__What the exercise asks__.
With all images left out, restate the records below exactly as written.

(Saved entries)
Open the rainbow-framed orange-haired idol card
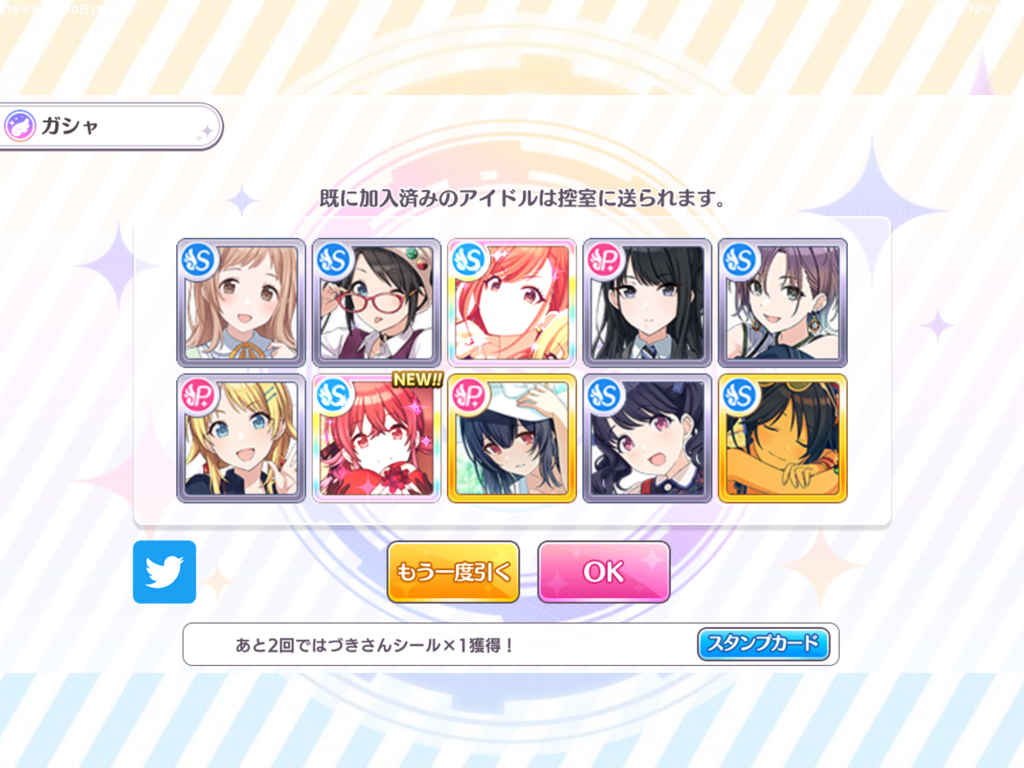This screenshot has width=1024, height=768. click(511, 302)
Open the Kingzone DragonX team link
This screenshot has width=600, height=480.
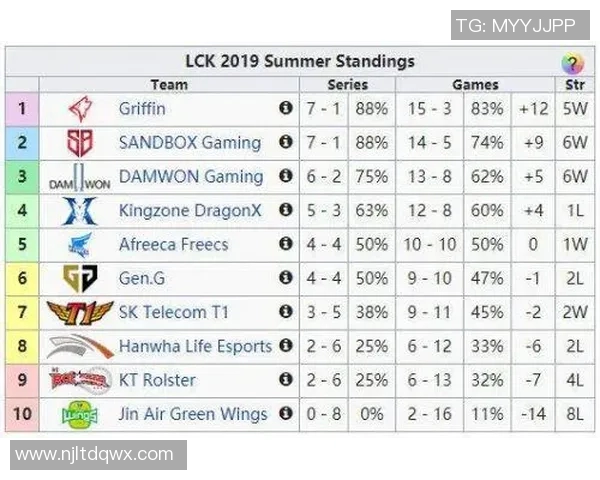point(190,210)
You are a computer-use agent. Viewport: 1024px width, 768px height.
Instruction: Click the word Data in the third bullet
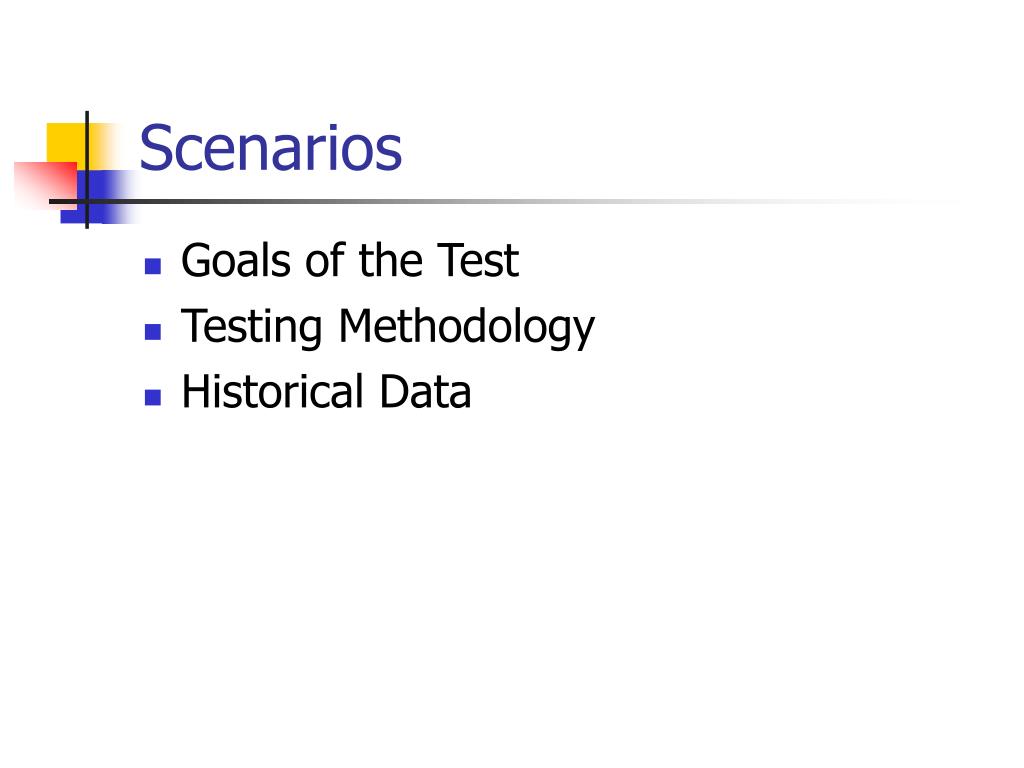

__Task output__.
Open the rainbow-framed orange-haired idol card
This screenshot has width=1024, height=768. click(511, 302)
Open the Kingzone DragonX team link
This screenshot has width=600, height=480.
point(190,210)
You are a computer-use agent. Viewport: 1024px width, 768px height.
Instruction: Click the word Data in the third bullet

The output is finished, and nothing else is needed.